Williams Cos. Inc. executives said they opted to roll up the company's master limited partnership in part because they think a fight between the pipeline industry and federal regulators over a recent tax policy change has the potential to drag on for years.
"The industry in general, I think, has several points they can argue about with the FERC. We think that probably will take a long period of time to settle — years, probably — for that to be settled with the FERC," Williams CFO John Chandler said at a May 17 analyst day. "Obviously, we don't have time to do that."
Williams announced early May 17 that it will acquire the 256 million Williams Partners LP shares it does not already own for about $10.5 billion, a move that was widely expected following a March decision by the Federal Energy Regulatory Commission to strip oil and gas pipeline MLPs' ability to recover an income tax allowance in their cost-of-service rates.
Chandler said he expects the new structure to bring Williams' debt to investment-grade status, an upgrade that rating agencies S&P Global Ratings, Moody's and Fitch all said they are considering following the simplification announcement.
The deal will also bring in more investors who are not laser-focused on MLPs, Chandler said. "We think it'll attract more generalists to our name, people who have a hard time wanting to invest because of the complexity and the governance structures with MLPs," he said. "They can look straight to the growth story we have to tell about our assets."
Williams had planned to acquire its MLP in 2015 for $13.8 billion but terminated the agreement in favor of a combination with Energy Transfer Equity LP. That deal ultimately collapsed in June 2016 after Energy Transfer Equity's law firm failed to generate a tax-free opinion for the merger.
More recently, MLPs have seen their advantage over C corporations shrink. Even before FERC's policy change, partnerships' attractiveness compared to C-corps slipped after the 2017 federal tax policy overhaul, which delivered a steep cut to C-corp tax rates and only a modest deduction for MLPs.
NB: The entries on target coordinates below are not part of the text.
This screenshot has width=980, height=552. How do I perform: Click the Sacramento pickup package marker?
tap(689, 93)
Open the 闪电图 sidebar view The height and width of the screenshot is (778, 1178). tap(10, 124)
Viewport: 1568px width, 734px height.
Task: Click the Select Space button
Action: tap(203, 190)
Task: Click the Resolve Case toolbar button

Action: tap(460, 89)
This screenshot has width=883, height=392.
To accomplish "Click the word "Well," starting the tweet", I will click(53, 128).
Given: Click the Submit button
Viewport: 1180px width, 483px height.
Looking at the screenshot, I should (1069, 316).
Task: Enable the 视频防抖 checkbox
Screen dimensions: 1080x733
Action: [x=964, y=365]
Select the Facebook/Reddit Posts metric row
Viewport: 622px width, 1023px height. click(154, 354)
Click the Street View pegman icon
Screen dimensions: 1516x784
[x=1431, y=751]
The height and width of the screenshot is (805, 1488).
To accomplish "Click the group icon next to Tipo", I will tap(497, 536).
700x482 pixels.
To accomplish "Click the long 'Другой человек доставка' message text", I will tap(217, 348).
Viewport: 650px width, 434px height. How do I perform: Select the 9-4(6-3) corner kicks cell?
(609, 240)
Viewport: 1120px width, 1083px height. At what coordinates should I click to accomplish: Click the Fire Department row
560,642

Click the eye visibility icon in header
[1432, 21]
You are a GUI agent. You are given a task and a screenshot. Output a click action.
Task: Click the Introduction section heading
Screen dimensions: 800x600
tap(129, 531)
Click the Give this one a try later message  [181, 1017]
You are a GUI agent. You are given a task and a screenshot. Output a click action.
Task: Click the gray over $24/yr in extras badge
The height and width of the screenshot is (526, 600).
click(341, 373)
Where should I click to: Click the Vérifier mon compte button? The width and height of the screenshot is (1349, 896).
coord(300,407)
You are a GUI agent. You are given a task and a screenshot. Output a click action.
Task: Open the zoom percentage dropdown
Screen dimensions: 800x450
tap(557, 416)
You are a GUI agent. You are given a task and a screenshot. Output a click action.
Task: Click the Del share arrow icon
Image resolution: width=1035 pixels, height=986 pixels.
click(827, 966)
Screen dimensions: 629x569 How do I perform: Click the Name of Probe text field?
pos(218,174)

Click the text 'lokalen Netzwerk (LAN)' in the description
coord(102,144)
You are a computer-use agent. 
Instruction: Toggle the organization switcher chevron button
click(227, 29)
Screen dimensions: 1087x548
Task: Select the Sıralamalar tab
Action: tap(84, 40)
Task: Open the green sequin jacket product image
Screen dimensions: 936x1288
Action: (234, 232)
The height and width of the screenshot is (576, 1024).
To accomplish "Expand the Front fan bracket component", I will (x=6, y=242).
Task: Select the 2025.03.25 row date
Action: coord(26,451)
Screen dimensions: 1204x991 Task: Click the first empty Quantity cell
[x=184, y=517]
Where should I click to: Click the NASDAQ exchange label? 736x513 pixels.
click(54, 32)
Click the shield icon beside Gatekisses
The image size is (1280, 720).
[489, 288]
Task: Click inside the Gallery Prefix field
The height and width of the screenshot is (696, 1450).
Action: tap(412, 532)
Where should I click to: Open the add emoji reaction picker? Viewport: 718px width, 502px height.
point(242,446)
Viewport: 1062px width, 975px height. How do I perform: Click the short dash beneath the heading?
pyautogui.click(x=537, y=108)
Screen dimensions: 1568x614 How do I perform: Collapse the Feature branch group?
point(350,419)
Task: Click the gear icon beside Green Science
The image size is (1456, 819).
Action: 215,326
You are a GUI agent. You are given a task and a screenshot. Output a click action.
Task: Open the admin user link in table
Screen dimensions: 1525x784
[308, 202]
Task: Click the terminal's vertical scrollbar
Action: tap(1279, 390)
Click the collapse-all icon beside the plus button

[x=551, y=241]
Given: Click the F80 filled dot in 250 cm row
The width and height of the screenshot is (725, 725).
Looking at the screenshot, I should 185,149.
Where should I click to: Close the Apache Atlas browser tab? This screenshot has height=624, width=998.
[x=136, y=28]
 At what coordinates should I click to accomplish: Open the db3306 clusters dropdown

But when FERC's March 15 announcement sent stock prices tumbling, many companies said they were thinking more seriously about restructuring. The Canadian pipeline giant Enbridge Inc. on May 17 also announced that it plans to absorb its sponsored entities, including its MLP Enbridge Energy Partners LP, and the LNG exporter Cheniere Energy Inc. offered to buy the remaining outstanding shares of the holding company that controls much of its MLP.
When asked whether the commission foresaw its decision triggering deals like Williams', FERC Chairman Kevin McIntyre said that restructuring was not a "driving force" behind the agency's decision-making. "Neither I nor, I'm sure, any of my colleagues would presume to suggest a particular business or corporate structure model for any participant, MLP or otherwise," he said at a May 17 FERC meeting. "It is up to the individual market participant to make that decision."
Williams' merger is scheduled to close in the fall.